Down - Down II: A Bustle In Your Hedgerow (2002)

Down, birçok yetenekli ve ünlü denilebilecek müzisyenin ortak bir projesi. Bu 2002 tarihli albümün kritiğini yapmak istememin sebebi grubu biraz tanıtmak ve aynı zamanda yeni çıkacak olan albüme hazırlık yapmak. Down grubunun elemanlarını bazılarınız mutlaka biliyordur. Vokalde Phil Anselmo(Pantera, Superjoint Ritual), gitarda Pepper Keenan (Corrosion of Conformity), diğer gitarda Kirk Windstein (Crowbar), basta Rex Brown (Pantera) ve davulda Jimmy Bower (Eyehategod, Crowbar, Superjoint Ritual) bulunmaktadır.

Grubun müziği için güneyli metali demek yanlış olmaz. Ayrıca doom metal de denilebilir. Yalnız bunu bizim bildiğimiz avrupa doom metali ile karıştırmamak gerek. Buradaki melankoli Black Sabbath tarzında. O yüzden avrupadan keskin çizgilerle ayrılıyor. Yoğun blues etkisi de cabası. Grup kirli bir sounda sahip. Gitar tonlarından, davul tonlarına ve baslara kadar kirlilik hakim. Üzerinize sıçrayan çamurun elbisenizde bıraktığı kirlilik, pislik gibi. Sound olarak Pantera'nın son dönemlerinin etkisi de büyük grup üzerinde. Phil Anselmo'nun vokali ise beni gerçekten şaşırttı. Bu adamı yakından takip eden biriyim o yüzden Superjoint Ritual gibi projelerini de iyi bilirim. Bu albümdeki vokali ise tek kelimeyle muhteşem. Bence kariyerinin en iyi vokallerini bu albümde yapmış. Belki bu durumun nedeni şarkı sözlerini tamamen kendisi için yazmasında ve kişiselliğin had safhada olmasında aranabilir.
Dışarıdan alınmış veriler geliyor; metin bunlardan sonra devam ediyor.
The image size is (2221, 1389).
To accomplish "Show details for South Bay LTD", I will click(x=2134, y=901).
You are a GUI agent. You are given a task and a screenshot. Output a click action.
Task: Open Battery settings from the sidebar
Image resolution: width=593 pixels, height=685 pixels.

Albüm Lysergik Funeral Procession ile açılıyor. Yavaş bir gitar melodisi ve arka planda sürekli öten bir elektro gitar ile giriyor. Phil mırıldanmaya başlıyor. Vokaller girince, farklı bir Phil dinleyeceğinizi anlıyorsunuz. Parçanın sonuna doğru gitarlar hızlanıyor ve bununla doğru orantılı olarak vokaller daha fazla duygu taşıyor. Açılış için süper bir parça. Ayrıca bu ölüm töreni parçasının lysergik kelimesinin anlamını bulamadım bilen varsa yorumlarda belirtirse sevinirim.

There's Something On My Side ise benim albümdeki favori parçam. Şu sıralara sabah akşam dinlemekteyim. Davullar ve distorsiyon destekli basla başlayan parçanın gitar rifleri için groovy denilebilir. Parça iki kısımdan oluşuyor. Aradaki interlude kısmı ve Phil'in melankolik naraları dinlemeye kesinlikle değer. İkinci kısım ise Black Sabbath şarkılarını anımsatıyor. Ozzy babanın vokal partisyonlarının pantera stiliyle birleştiğini düşünün. Müthiş bir şarkı.
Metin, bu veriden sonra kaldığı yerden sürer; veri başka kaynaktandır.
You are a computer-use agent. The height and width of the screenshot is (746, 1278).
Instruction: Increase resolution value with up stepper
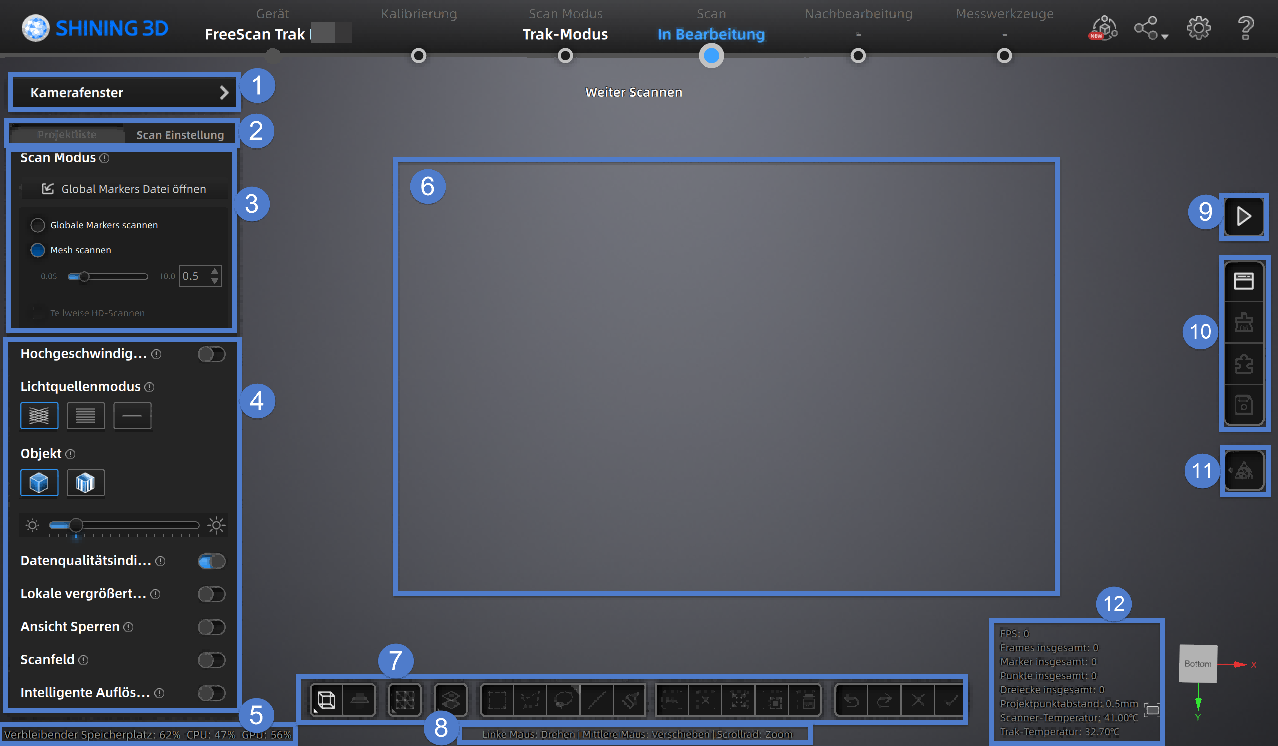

The Man that Follows Hell, nispeten hızlı bir parça. Güneyli metali denilen şey bu olsa gerek. Bu parçada davullar sanki canlı kaydedilmiş gibi bir hava var. Çok doğal olmuş. Sololar bilindik bir tonda değil karambol bir yapıda. Phil bu şarkıda kendisini sorguluyor ve en sonunda kendisi için en uygun terimin Cehennemi takip eden adam olduğunu dile getiriyor.
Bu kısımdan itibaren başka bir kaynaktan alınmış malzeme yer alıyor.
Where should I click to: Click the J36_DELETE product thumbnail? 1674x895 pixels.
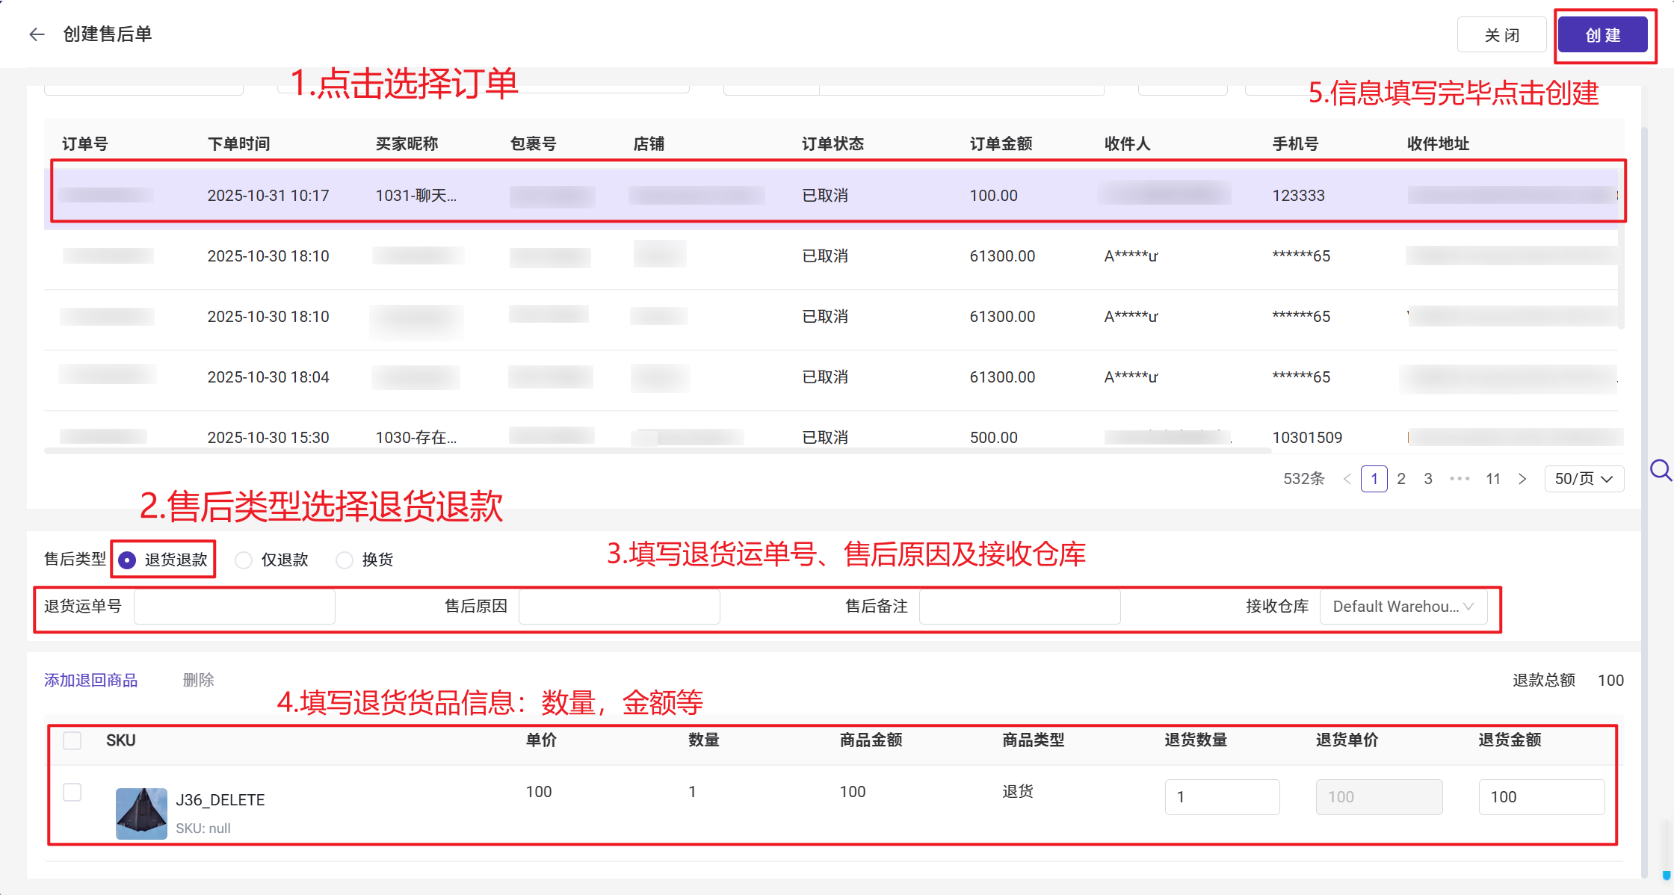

Stained Glass Cross, Deep Purple vari klavye destekli. Arada kısa bir klavye solo da mevcut. Parça eğlenceli gitarlara sahip. Blues etkisinin en yoğun görüldüğü parçalardan biri. Bu albümde farkettiğim birşey de vokal koro kısımları söylerken arkadan gitar solosunun sürekli devam etmesi. Bu şarkıda da bu yapı mevcut.

Ghost Along The Mississippi tüm grup elemanları tarafından yazılmış bir şarkı. Hızlı ve bir o kadar melankolik bir şarkı. İlginç bir melodisi var. Metallica Load dönemlerinde aralara kısa efektli gitar melodileri sıkıştırırdı. Burada da benzer şeyler var.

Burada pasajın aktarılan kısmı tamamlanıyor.